We have **18dn = 1058** for 2S^{2},
so S = 23, confirming **14dn = 538**.
That only leaves **U = 20**, confirming **10dn = 1012**.
The grid and all letter values are now all established.

The central four cells contain 1, 1, 0, 2, from which the possible four-digit numbers are {1120, 1201, 2011}. None of them is itself a square, so next we check whether they have two-square sums.

For any such n,
the two squares must be on opposites sides of (and equidistant from) n/2,
so one of the bases is above √(n/2) and the other is below
(or they’re both equal to it).
For 2011, √(2011/2) ≈ 31.7, but our bases must be ≤ 25,
so 2011 has no two-square sum that we can use.
For 1201, √(1201/2) ≈ 24.5,
so the larger base can only be 25;
in fact, 1201 − 25^{2} = 576 = 24^{2},
so the clue for 1201 would be 25 24 0 0 = V Q D D, not a word.
For 1120, √(1120/2) ≈ 23.7,
but neither 1120 − 25^{2} = 495
nor 1120 − 24^{2} = 544 is a square,
so 1120 doesn’t have a usable two-square sum.

For any n that is the sum of three squares, the squares must be spread around n/3: either all three equal to n/3, or one above, one below and the other between them.
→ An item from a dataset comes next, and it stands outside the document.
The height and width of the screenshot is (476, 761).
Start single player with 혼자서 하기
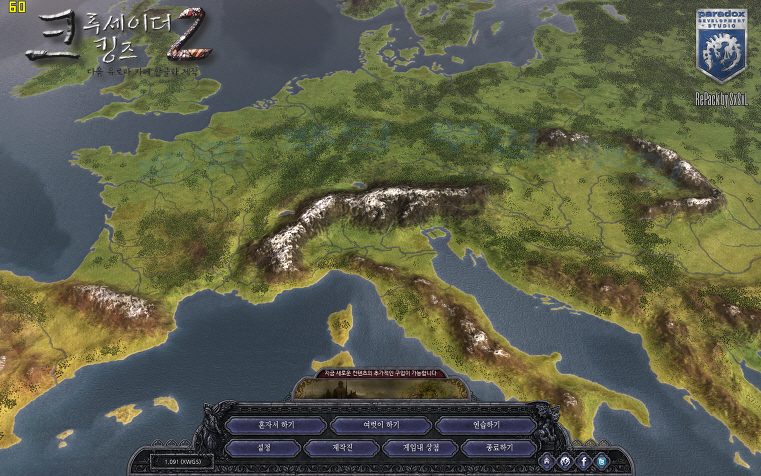tap(275, 424)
For 2011, √(2011/3) ≈ 25.9, which doesn’t allow one of our bases to be greater (or equal), so 2011 doesn’t have a (usable) three-square sum.

For 1120, √(1120/3) ≈ 19.3,
so the first base of a three-square sum would have to be ≥ 20,
ie one of {U, E, M, S, Q, V} (in ascending order).
If it’s 25 then the remainder 1120 − 25^{2} = 495
would have to be a two-square sum,
with bases either side of √(495/2) ≈ 15.7,
the larger one being one of {W, Y, F, N, U, E, M, S, Q, V},
ie the clue-word would have to match V[WYFNUEMSQV]_D,
of which only VE_D could be a common word (VEND or maybe VELD).
But 1120 − 25^{2} − 21^{2} = 54
isn’t a square,
so there’s no three-square sum starting with 25^{2}.
Similarly, if a three-square sum has a first base of 24
then the second base must be ≥ √((1120 − 24^{2})/2) ≈ 16.5
and the clue-word must batch Q[YFNUEMSQ]_D,
of which only QU_D is a possibility.
That gives 1120 − 24^{2} − 20^{2} = 144 = 12^{2}
and 12 is A, so the clue-word for 1120 could be QUAD.
In fact, it has to be, because
any further calculations would only find three-sums with a smaller first base,
or four-sums.

For completeness, we should see whether 2011 has a four-square sum
that produces a more thematically appropriate word than QUAD.
The bases would have to be spread around √(2011/4) ≈ 22.4,
so the first would be one of {S, Q, V}.
For V, the next base would be the first for a three-square sum to
2011 − 25^{2} = 1386,
whose bases are spread around √(1386/3) ≈ 21.5,
ie one of {M, S, Q, V},
but there are no four-letter words starting with VM, VS, VQ or VV.
For Q, the bases of the remainder would be spread around
√((2011 − 24^{2})/3) ≈ 21.9,
so the largest would be one of {M, S, Q},
but there are no four-letter words starting with QM, QS or QQ.
Finally, for S, the bases of the remainder would be spread around
√((2011 − 23^{2})/3) ≈ 22.2,
so the largest could only be S,
but there are no four-letter words starting with SS.